Get Into the User’s Head
Here are some insights as to how users think and what they seek when surfing a site:
- Even if your site doesn’t offer an actual product they can buy, users tend to act like customers. They glance at the page, scan for a few seconds (or less), and click on the first thing that resembles what they came for.
- Users have no problem backing out of a site within seconds if it does not meet their expectations.
- High-quality content that builds instant credibility can make users more likely to “put up with” design flaws and even advertisements. In short, content is king.
- Users scan and look for points that help them quickly proceed through the entire page’s content without digesting all of the details.
- Users seek instant gratification. Their impatience will lead them to go to an alternative site if they feel cognitively overloaded or overwhelmed.
- The “how” is more important than the “why.” Keeping in tune with their desire for instant gratification, users are less likely to read through tons of information and seek something usable and straightforward instead.

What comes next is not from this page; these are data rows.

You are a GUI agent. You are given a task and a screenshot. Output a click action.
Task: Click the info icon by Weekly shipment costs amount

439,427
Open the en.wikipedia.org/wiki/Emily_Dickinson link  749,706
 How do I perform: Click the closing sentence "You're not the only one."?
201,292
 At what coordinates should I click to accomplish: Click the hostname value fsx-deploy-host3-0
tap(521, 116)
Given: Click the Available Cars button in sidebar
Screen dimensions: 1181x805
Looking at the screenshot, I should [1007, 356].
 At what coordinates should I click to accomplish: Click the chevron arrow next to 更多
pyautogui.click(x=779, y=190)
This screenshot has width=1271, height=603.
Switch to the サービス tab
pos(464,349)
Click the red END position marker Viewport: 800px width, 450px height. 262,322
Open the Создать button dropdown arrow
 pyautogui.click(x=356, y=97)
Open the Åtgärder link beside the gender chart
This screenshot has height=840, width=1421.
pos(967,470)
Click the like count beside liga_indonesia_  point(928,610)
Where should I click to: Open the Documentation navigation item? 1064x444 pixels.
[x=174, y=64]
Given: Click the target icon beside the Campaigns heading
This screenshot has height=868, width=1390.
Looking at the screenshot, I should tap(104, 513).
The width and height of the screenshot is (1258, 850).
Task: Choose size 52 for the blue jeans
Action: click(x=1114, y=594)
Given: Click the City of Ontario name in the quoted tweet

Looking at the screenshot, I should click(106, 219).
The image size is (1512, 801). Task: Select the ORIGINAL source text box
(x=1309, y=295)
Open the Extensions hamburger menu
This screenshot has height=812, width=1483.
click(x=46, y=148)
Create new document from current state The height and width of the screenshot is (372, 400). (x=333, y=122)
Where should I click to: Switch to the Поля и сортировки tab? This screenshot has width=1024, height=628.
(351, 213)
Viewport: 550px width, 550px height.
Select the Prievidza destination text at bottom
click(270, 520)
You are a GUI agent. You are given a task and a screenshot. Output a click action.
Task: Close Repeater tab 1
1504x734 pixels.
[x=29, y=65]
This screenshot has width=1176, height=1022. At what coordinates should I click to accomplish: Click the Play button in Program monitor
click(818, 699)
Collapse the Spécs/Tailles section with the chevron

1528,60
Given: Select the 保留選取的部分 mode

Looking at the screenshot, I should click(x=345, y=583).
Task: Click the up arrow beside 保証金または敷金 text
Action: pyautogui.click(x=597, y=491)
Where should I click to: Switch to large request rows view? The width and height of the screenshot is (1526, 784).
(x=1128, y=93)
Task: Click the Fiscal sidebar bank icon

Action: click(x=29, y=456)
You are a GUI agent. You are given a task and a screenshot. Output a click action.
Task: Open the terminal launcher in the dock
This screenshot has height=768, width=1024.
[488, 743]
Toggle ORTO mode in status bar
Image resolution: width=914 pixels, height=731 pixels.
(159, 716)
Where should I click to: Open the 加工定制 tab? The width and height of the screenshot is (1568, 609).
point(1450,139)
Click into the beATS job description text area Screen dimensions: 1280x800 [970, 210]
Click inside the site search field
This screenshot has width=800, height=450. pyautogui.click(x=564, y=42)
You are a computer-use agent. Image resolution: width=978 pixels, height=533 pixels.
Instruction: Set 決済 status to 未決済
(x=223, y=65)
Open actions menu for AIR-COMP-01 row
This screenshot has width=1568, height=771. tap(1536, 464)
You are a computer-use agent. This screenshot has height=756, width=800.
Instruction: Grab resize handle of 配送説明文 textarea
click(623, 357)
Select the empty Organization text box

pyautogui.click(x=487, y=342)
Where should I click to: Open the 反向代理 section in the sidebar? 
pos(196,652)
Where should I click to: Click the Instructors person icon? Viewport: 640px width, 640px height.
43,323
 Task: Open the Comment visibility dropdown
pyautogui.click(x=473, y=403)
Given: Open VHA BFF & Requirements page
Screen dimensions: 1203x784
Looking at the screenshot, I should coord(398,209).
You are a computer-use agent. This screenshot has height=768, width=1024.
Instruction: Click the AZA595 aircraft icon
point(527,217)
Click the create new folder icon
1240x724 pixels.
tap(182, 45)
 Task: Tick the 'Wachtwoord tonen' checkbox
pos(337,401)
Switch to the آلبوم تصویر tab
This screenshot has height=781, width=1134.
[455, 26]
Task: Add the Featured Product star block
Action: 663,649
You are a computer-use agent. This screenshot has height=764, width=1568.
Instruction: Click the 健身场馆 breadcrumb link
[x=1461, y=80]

- Control is essential to users, and they don’t like surprises. If your site is loaded with pop-ups or has links that open in new windows, the user will feel like they lack control.
Keep It Simple
The last thing your site should do is increase someone’s stress. They don’t want to use a ton of brainpower when browsing. In fact, they probably don’t want to use any brainpower at all, which is why keeping everything self-explanatory and obvious is a must.
As you create a site, make it a goal to erase any question marks. In other words, make sure your visitor does not have to weigh any alternatives or create a list of pros and cons in their head. If so, you’re more likely to lose them.
How can you put the “keep it simple” trip into practice? Ensure that the site architecture and navigation are intuitive. Make it easy to get from point A to point B. Also, make the links easy to distinguish and easily clickable.
Make the Site Scannable
As mentioned, users like to scan and not read. To make your site scannable, include content that catches the eye to the point that they’ll instantly want to dive deeper into it. Many sites achieve this goal by including visuals and infographics that convert more complex data into something easily digestible.
Focus Their Attention
What’s your goal? What do you want the user to do when visiting the site. Once you figure this out, focus their attention towards that goal, whether it’s clicking a specific link, entering an email address, etc.
You have to make it 100 percent obvious what the reader should do once they hit your site.
If you have a main action button, make it stand out from the rest. Don’t bombard them with a bunch of different options at once. Doing so will overwhelm, confuse, and irritate them to the point that they’ll hit the Back button and leave.
Keep Design Clear and Consistent
In keeping with other UX design tips in this list, uncomplicate things by staying consistent regarding your visuals, colors, site behaviors, and more. Your interface should be self-explanatory and not pull any punches, which makes it much easier to use.
Creativity Isn’t Always Ideal
Some UI patterns are used everywhere for a reason. If they work elsewhere, don’t try to reinvent the wheel. Chances are, users are familiar with such patterns, so when they see them on your site, they’ll know precisely what must be done to get where they want to go.
Examples of implementing this tip on your site include putting any login access on the upper right of the page, making links stand out, etc.